Launce and Speed, Proteus and Valentine, Julia and Silvia, seem designedly arranged by pairs, and have such a mixture of contrast and resemblance between them as might fitly serve to herald the matchless combinations that were still to come from the same cunning hand. Julia, seeking out and attending her faithless lover in the disguise of a page, and even making herself servant to his infidelity, is one of those exhibitions of female purity, sweetness, and devotion, wherein Shakespeare so far excels all other writers. Her innocence and gentleness are but the more apparent for the chill, rough atmosphere that threatens them; the Poet, here as elsewhere, multiplying the difficulties of the situation, the better to approve the beauty of the character. Perhaps the best excuse for her undertaking is, that she never dreams but her lover's heart is as far from fraud as her own, till she finds him with proofs to the contrary on his tongue. Julia, however, is little else than a dim foreshadowing of Imogen: we might almost call them the same person, now seen before, now after marriage; though, in the latter case, by a much clearer light. Perhaps, withal, Imogen has both more rectitude of thought and more delicacy of feeling, than to set forth on such an adventure with so little cause: for Julia has no persecution at home to drive her away, and her love seems rather unwise in not bearing the absence of its object, this being so manifestly for his good.—Silvia, though rather thin and unsubstantial, is a goodly, graceful figure.
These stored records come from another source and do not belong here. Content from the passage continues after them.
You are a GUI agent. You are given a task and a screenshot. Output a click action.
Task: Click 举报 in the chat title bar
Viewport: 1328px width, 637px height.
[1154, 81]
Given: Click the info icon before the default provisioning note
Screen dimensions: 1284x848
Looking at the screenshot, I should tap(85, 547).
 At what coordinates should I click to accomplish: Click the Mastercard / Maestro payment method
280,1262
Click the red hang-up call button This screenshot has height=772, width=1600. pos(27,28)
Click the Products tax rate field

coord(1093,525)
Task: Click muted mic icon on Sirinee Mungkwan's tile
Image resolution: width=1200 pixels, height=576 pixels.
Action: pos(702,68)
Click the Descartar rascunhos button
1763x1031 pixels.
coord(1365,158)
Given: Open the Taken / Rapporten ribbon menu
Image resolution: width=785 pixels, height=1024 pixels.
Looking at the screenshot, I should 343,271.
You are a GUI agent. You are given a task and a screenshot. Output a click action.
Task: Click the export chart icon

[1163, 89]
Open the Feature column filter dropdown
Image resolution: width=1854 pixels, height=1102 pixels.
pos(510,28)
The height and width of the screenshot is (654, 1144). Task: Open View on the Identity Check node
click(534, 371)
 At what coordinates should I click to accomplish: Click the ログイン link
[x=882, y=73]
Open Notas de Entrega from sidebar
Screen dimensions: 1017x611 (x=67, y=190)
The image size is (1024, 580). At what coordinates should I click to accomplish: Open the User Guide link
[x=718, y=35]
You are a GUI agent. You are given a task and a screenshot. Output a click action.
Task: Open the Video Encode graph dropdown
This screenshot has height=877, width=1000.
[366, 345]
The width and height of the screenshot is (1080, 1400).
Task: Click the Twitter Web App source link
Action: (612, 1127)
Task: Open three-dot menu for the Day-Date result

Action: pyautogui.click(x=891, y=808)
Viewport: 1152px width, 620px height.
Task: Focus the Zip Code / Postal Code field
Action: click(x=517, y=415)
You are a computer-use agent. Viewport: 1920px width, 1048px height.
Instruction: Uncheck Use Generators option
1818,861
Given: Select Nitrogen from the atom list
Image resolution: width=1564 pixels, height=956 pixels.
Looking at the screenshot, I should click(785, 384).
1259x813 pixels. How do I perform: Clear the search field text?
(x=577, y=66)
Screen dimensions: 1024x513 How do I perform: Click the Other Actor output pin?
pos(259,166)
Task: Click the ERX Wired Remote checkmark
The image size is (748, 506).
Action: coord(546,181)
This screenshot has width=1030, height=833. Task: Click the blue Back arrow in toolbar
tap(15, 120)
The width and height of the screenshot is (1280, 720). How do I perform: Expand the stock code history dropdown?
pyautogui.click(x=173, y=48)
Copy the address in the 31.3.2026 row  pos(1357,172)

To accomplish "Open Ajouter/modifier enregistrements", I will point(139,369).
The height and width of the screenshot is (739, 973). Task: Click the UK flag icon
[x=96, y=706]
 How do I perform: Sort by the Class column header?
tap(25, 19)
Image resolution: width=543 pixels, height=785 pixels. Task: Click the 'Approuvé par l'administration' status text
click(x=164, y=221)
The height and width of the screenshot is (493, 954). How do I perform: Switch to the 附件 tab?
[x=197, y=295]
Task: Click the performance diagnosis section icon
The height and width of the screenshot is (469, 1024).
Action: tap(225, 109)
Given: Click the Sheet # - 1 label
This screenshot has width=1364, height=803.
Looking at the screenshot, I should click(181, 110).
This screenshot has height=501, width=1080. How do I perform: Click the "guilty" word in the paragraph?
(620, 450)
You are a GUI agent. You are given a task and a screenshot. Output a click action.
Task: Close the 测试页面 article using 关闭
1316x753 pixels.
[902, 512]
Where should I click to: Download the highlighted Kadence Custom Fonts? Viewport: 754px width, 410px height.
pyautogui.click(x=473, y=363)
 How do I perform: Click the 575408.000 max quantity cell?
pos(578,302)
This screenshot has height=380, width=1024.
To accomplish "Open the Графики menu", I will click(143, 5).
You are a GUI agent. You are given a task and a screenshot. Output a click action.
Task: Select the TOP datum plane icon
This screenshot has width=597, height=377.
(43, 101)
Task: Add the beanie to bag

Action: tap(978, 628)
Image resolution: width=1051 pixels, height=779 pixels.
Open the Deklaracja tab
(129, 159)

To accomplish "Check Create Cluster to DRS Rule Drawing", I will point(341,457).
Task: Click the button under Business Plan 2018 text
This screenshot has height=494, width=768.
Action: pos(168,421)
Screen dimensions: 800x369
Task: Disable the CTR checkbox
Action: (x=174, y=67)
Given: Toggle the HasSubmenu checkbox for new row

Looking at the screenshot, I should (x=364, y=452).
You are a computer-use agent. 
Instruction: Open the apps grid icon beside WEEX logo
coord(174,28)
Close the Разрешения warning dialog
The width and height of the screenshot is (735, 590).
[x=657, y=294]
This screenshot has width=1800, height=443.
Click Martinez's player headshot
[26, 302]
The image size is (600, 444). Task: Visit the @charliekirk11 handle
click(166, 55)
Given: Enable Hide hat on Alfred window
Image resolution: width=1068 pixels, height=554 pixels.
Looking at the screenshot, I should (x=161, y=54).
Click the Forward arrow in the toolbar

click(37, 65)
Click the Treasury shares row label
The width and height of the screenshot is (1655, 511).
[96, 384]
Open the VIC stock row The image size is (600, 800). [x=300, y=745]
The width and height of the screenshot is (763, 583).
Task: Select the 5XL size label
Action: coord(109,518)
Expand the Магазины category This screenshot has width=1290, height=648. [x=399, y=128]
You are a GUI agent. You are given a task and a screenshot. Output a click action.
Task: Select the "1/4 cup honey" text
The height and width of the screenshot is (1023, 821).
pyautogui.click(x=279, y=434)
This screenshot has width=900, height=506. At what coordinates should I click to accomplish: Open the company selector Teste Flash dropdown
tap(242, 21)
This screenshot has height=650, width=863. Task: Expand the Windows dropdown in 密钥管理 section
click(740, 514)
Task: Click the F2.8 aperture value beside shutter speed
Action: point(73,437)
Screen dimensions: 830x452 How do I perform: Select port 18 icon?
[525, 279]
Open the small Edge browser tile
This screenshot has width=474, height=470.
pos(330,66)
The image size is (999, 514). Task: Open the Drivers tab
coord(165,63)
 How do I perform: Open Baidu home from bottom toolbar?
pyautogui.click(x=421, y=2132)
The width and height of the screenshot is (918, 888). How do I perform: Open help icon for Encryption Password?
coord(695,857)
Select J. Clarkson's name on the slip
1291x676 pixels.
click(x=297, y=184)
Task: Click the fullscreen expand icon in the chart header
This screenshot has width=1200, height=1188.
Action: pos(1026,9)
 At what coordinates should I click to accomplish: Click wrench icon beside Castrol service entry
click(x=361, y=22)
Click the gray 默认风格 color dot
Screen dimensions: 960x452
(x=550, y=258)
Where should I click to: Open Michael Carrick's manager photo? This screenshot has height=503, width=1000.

As strong in love perhaps as Julia; of demeanor not quite so pretty, but more becoming; a little more artful, and withal much more prudent and practical; though her virtue be far above suspicion, yet she raises a shrewd doubt whether the offers of a second lover would be so greatly unwelcome to her, but that he undertakes to supplant the first, instead of accepting a place beside him in her thoughts. In her disguise and flight there is no such appearance of turning romantic for the sake of romance, as strikes us in the case of Julia.

Proteus, truant to love, and thereby rendered false to

« 前へ次へ »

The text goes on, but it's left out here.